Stony Creek Brewing, a small family owned brewery based in Queensland’s Laidley Valley, has recently announced its acquisition of 4 Hearts Brewery and Pumpyard Bar. The news marks a significant step forward for Stony Creek, which currently brews its beers on the owner’s property. It is also reflective of the now well-established industry pressures that have been causing above-average movement so far this year.

This week’s acquisition of 4 Hearts Brewery and Pumpyard Bar will see Stony Creek expand its presence into Ipswich, about an hour closer to Brisbane than its Laidley Valley home.

“Expanding from our Lockyer Valley nanobrewery has always been part of our vision,” said Deryk Anderson, Co-Founder.
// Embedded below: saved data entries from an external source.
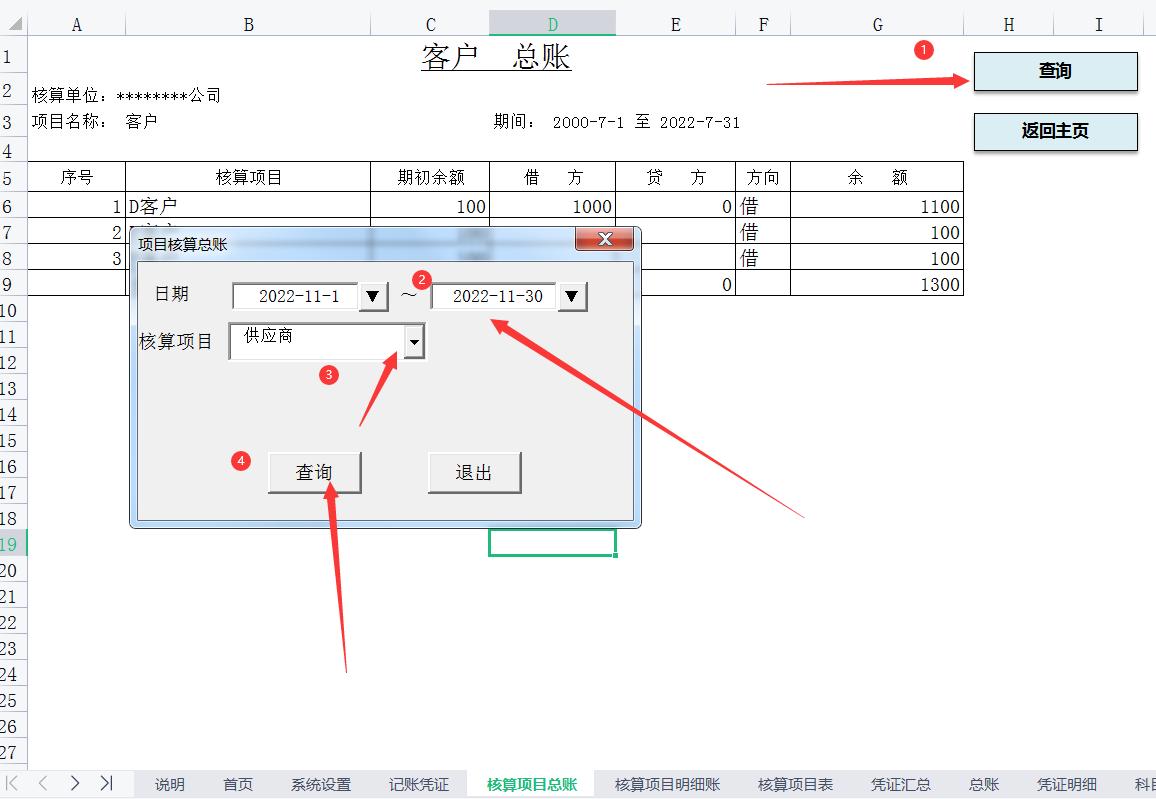Viewport: 1156px width, 799px height.
Task: Open the start date dropdown showing 2022-11-1
Action: [x=373, y=296]
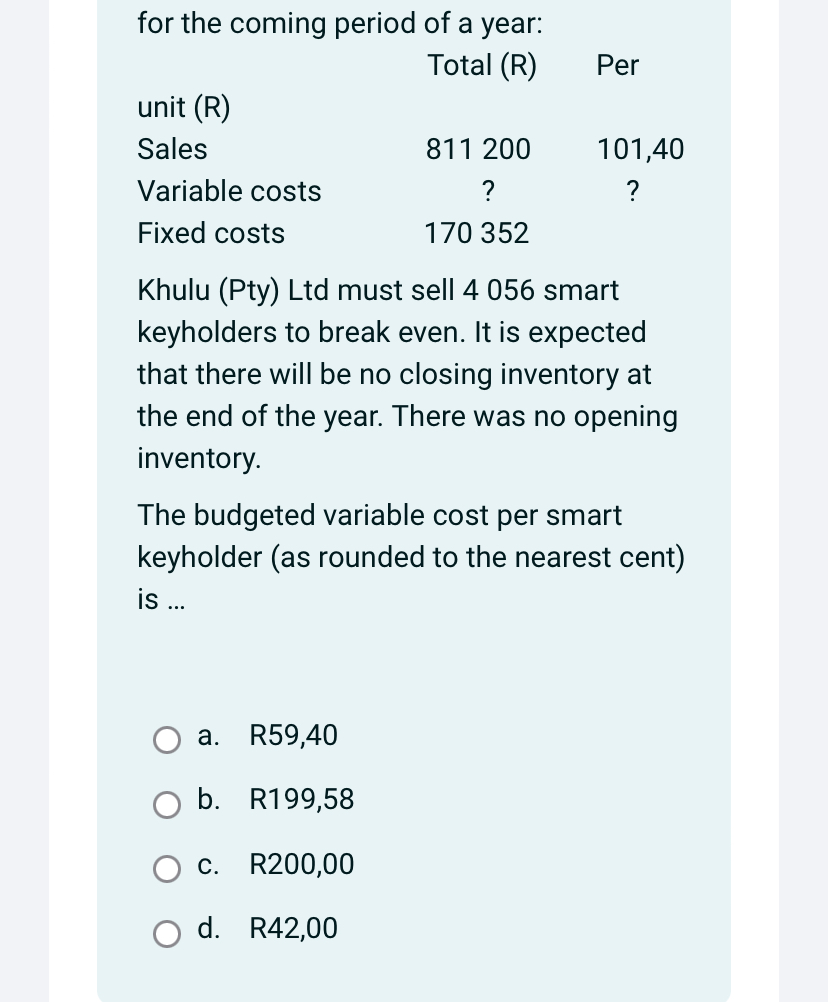The image size is (828, 1002).
Task: Select the radio button for option a
Action: tap(167, 740)
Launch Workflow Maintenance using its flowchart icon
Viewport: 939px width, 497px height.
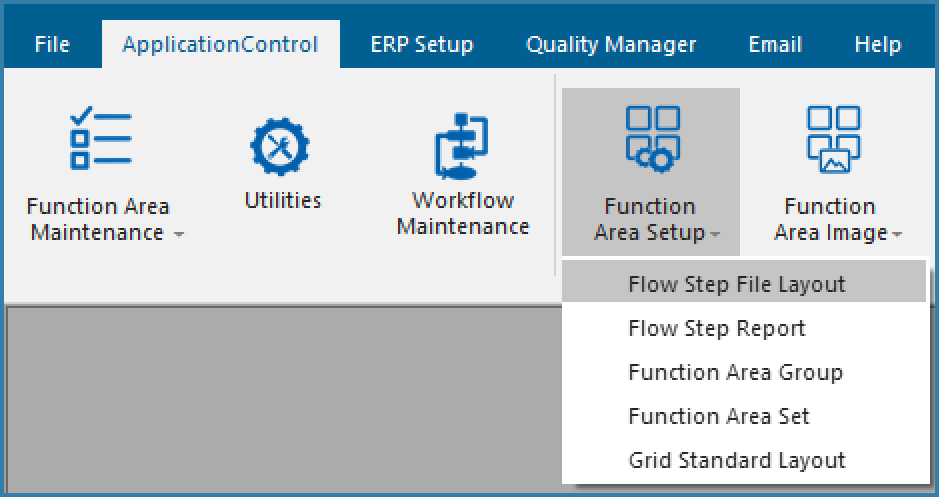tap(462, 146)
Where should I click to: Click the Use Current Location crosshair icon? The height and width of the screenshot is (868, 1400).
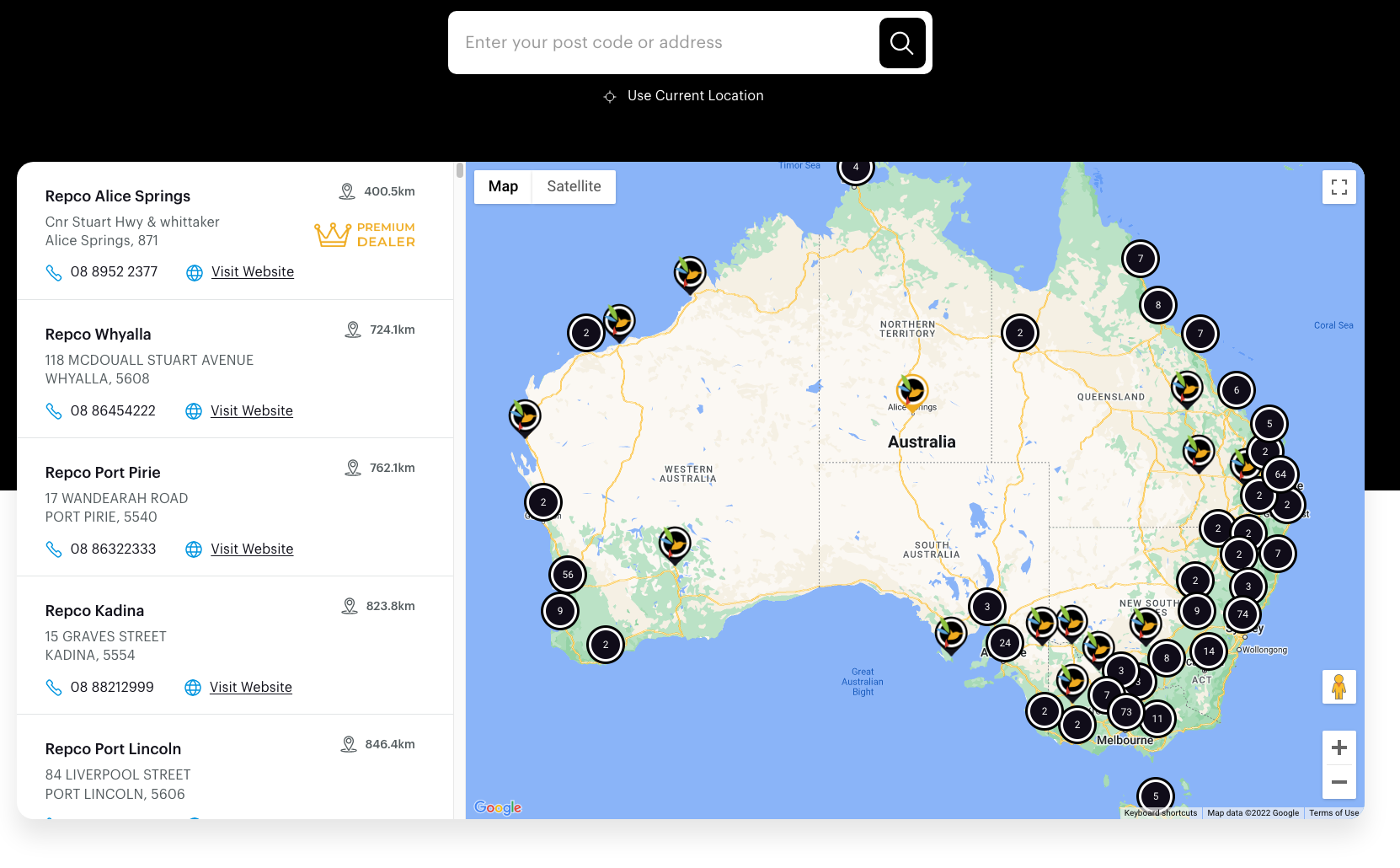click(610, 97)
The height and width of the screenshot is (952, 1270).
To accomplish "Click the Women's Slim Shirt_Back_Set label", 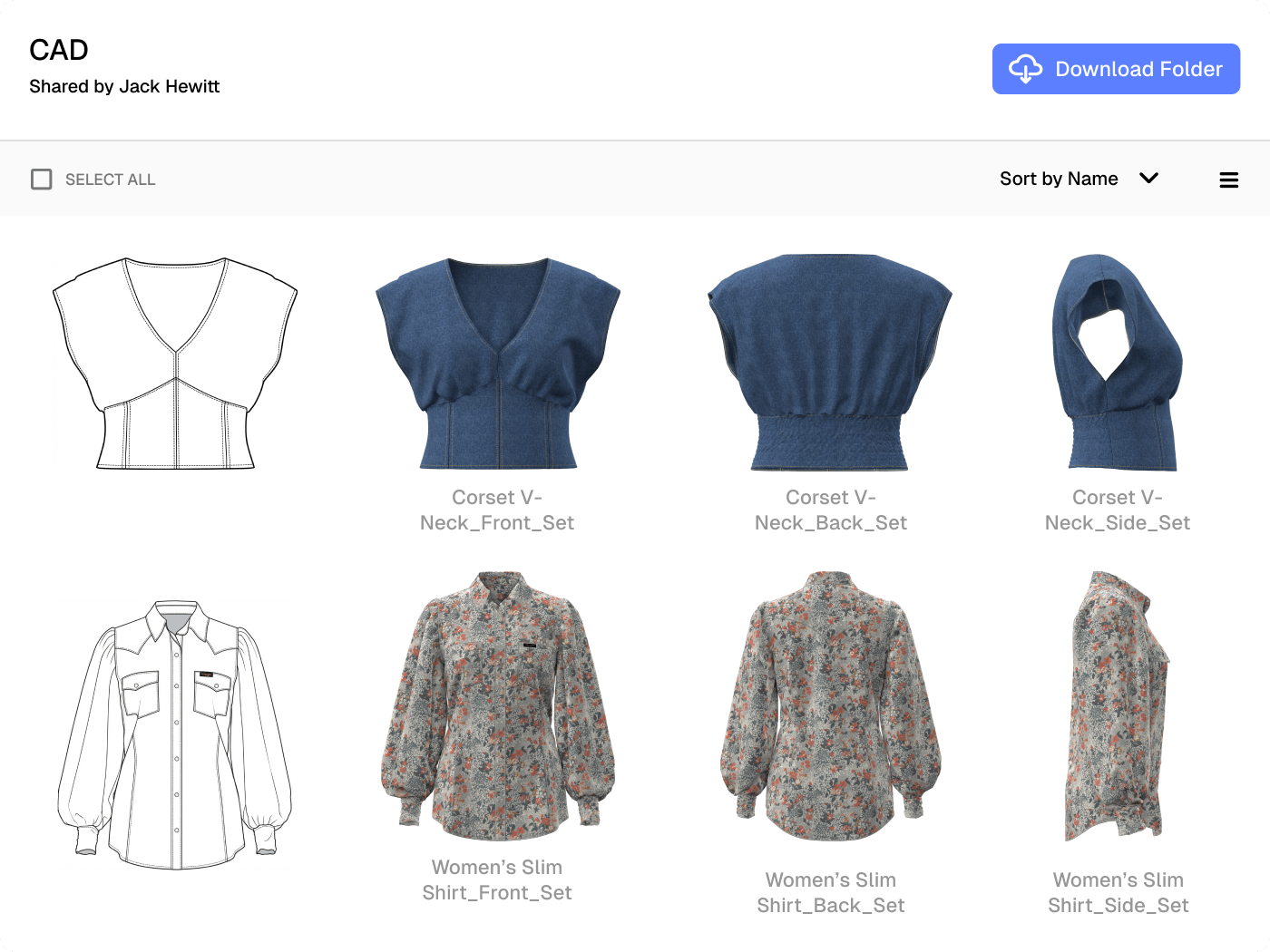I will 830,893.
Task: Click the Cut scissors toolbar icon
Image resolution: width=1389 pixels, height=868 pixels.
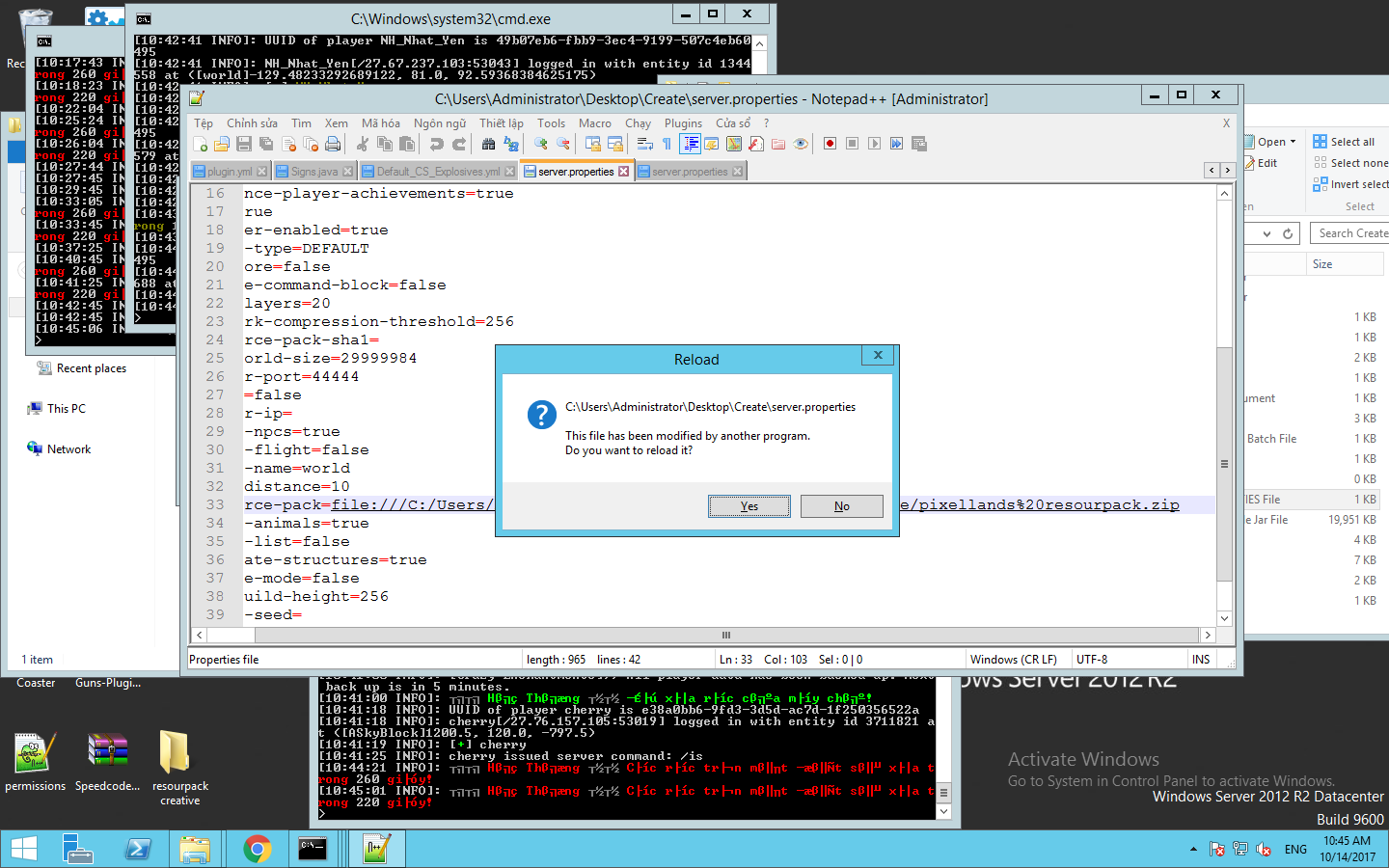Action: [363, 144]
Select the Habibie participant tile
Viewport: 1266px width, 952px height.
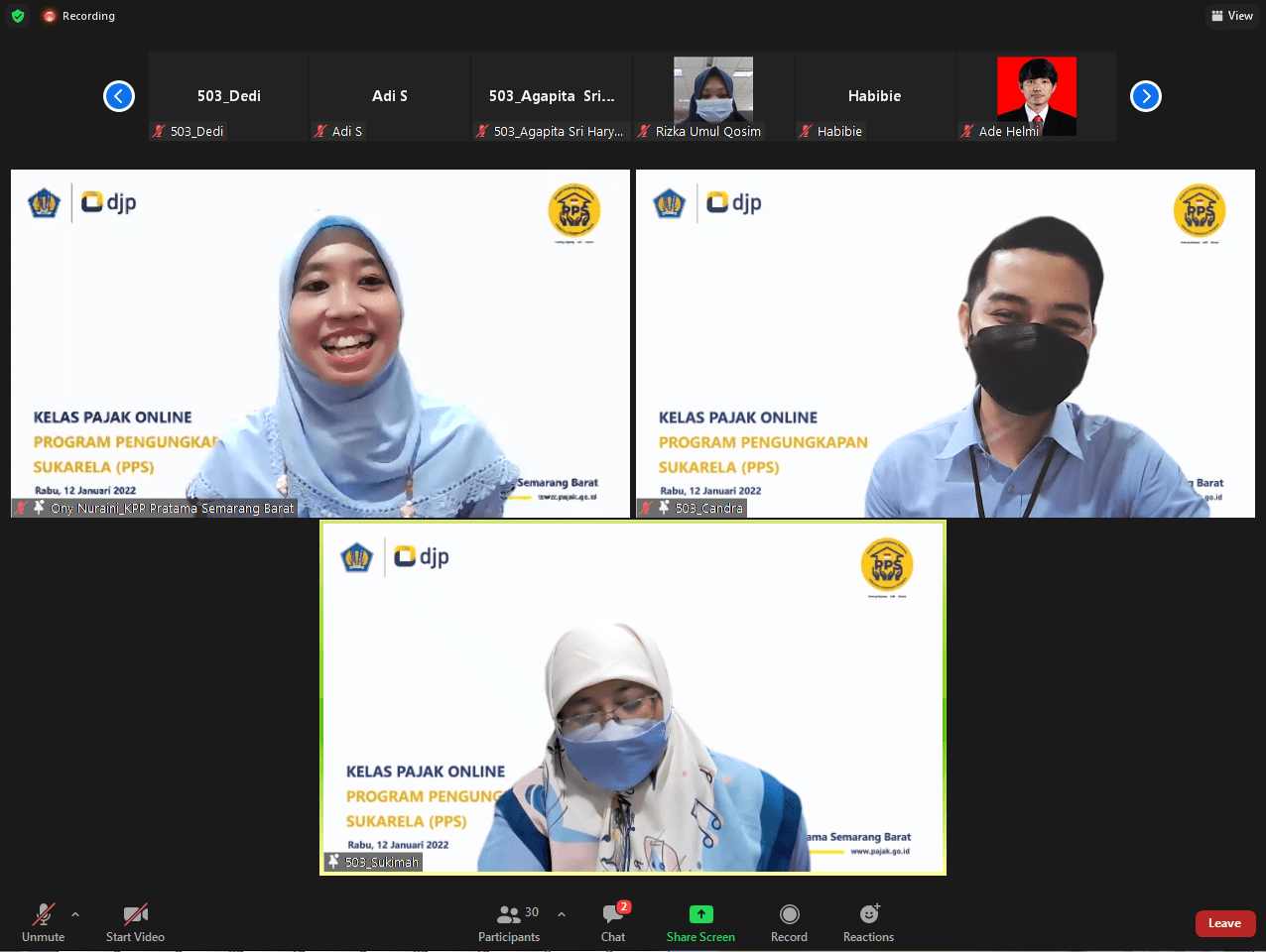pos(874,96)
“The opportunity to take over 4 Hearts came at a perfect time. We are excited to bring our passion for traditional independent brewing to this iconic location in Ipswich.” 

The acquisition will see the Long family hand over full ownership of both 4 Hearts Brewing and 88 Limestone Precinct to the Anderson family. James and Tracey Long established both businesses nine years ago, converting what was once a century old Technical College into a bar and brewery. 

The expansion will see Jack Anderson, Co-Founder and prior employee of the acquired venue and pub, step into a managerial role where he will oversee the integration and introduction of Stony Creek’s beer line. 

“Having worked closely with the team and customers here, I am confident in the seamless blending of our operations,” he said.

Jack Anderson also indicated that Stony Creek would continue to sell 4 Hearts beers alongside its own beers: “We are committed to retaining the beloved 4 Hearts brews on our menu.” 

Stony Creek has also indicated that it will eventually move its brewing functions into the new facility, which will likely become branded as Stony Creek Brewing’s taphouse. Over the coming month, the team will begin to make subtle updates to the facilities and menus that will cater to the local beer community.

“Engaging with the Ipswich and Lockyer Valley communities is a top priority for us,” said Karen Anderson, Co-Founder and event organiser.

“We look forward to participating in local events like Spark Festival, Galvanized, and Fire in the Grove. Keep an eye on our website and social media for updates.”

The news comes at a time of significant change for Australia’s independent brewing sector, with more than 12 breweries entering into voluntary administration and at least three into liquidation over the past 18 months alone. While these turbulent trading conditions have resulted in the closure of some well established venues and breweries such as Lion’s Malt Shovel Brewery and Asahi Beverage’s Matilda Bay brewpub, it has also allowed some newer and smaller breweries to emerge. Notable examples include Chuck Hahn’s new brewery Chuck and Sons, which Drinks Trade visited in May, and WA’s Beerfarm, which recently acquired Feral Brewing from CCEP and appointed Stone & Wood’s former national sales lead

Drinks Trade recently caught up with Beerfarm’s Founder and Managing Director to ask him how Beerfarm has managed to stay in growth while other breweries are suffering. According to Ian Atkins, “there is no secret ingredient. The market is tough. You have to understand every component of manufacturing alcohol, and when I say that, it’s not only the production of the beer, but it’s the distribution of the beer, it’s the hospitality of the beer.

“There are some exceptional people within this industry, and a lot are doing it tough, but there are glimmers of hope of people that are running it as a business and making the right moves, so we’re confident that the market segment will turn around.”

When asked about the biggest mistakes being made by Beerfarm’s competitors, Atkins said that “previously in the beer industry, I think it’s been a blue market, so a lot of people have come into it without a full understanding of the complexities of it. It used to be that you would create a brand and everyone was going to buy that brand. Now, that’s not the case.”